So basically it's finding 65536 in a larger precision then converting that to a lower precision, which should just truncate it. There's other ways to express that. But, I'm not clear why that's even necessary as the value was already unint16, unless it gave me an overflow error.
So, I think I'm using casting to get the bigger value then coercion to reduce it again, all in one step. |
| | Sasq
Registered: Apr 2004 Posts: 157 |
My code is also separated into functions, but they are constexpr/templated so they can all be resolved an inlined at compile time
template <enum Reg REG, enum Mode MODE>
static constexpr void Load(Machine& m)
{
m.Reg<REG>() = m.LoadEA<MODE>();
m.set<SZ>(m.Reg<REG>());
}
{ "lda", {
{ 0xa9, 2, Mode::IMM, Load<Reg::A, Mode::IMM>},
{ 0xa5, 3, Mode::ZP, Load<Reg::A, Mode::ZP>},
{ 0xb5, 4, Mode::ZPX, Load<Reg::A, Mode::ZPX>},
{ 0xad, 4, Mode::ABS, Load<Reg::A, Mode::ABS>},
{ 0xbd, 4, Mode::ABSX, Load<Reg::A, Mode::ABSX>},
{ 0xb9, 4, Mode::ABSY, Load<Reg::A, Mode::ABSY>},
{ 0xa1, 6, Mode::INDX, Load<Reg::A, Mode::INDX>},
{ 0xb1, 5, Mode::INDY, Load<Reg::A, Mode::INDY>},
} },
etc... |
| | Martin Piper
Registered: Nov 2007 Posts: 726 |
Any decent compiler can inline small functions without needing to use templates. |
| | Sasq
Registered: Apr 2004 Posts: 157 |
> Any decent compiler can inline small functions without needing to use templates.

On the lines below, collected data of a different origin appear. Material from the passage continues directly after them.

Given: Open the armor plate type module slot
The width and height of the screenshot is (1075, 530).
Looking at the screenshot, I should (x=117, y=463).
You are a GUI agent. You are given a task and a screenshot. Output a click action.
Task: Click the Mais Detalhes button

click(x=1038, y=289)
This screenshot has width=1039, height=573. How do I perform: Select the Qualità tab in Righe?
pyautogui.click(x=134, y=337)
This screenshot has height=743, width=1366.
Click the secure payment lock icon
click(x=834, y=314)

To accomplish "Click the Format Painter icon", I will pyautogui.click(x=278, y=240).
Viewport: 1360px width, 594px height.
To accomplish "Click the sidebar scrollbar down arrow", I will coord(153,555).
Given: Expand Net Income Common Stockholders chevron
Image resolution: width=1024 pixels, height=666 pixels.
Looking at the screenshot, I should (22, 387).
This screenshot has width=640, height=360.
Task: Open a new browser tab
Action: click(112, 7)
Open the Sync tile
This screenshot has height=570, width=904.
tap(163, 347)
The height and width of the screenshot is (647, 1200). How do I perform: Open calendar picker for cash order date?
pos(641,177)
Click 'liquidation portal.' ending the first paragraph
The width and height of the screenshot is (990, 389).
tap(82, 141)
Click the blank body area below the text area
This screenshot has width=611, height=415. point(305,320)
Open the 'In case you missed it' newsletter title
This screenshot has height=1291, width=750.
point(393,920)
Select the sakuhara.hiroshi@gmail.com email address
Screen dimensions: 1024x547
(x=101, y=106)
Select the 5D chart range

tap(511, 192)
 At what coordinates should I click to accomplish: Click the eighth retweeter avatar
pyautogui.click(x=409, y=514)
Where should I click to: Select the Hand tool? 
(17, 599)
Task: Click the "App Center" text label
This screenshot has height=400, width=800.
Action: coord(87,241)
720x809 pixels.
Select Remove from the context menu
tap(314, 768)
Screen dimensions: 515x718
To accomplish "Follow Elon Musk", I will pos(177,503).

To a degree. Not nearly enough to make sure all emulated opcodes are completely inlined.
For instance there is constant state in the emulator itself as well as arguments to functions.
Also without using templates you would have to create separate functions for _all_ opcodes, on not (like I do) a single Load() function.
template are invaluable for writing fast code like this (unless you want to use lot of macros). |
| | Krill
Registered: Apr 2002 Posts: 2997 |
Quoting Sasqtemplate are invaluable for writing fast code like this (unless you want to use lot of macros). Templates are macros done right. (TM) =) |
| | chatGPZ
Registered: Dec 2001 Posts: 11433 |
That said, it's not necessarily the optimal thing to just inline all and everything (caches etc).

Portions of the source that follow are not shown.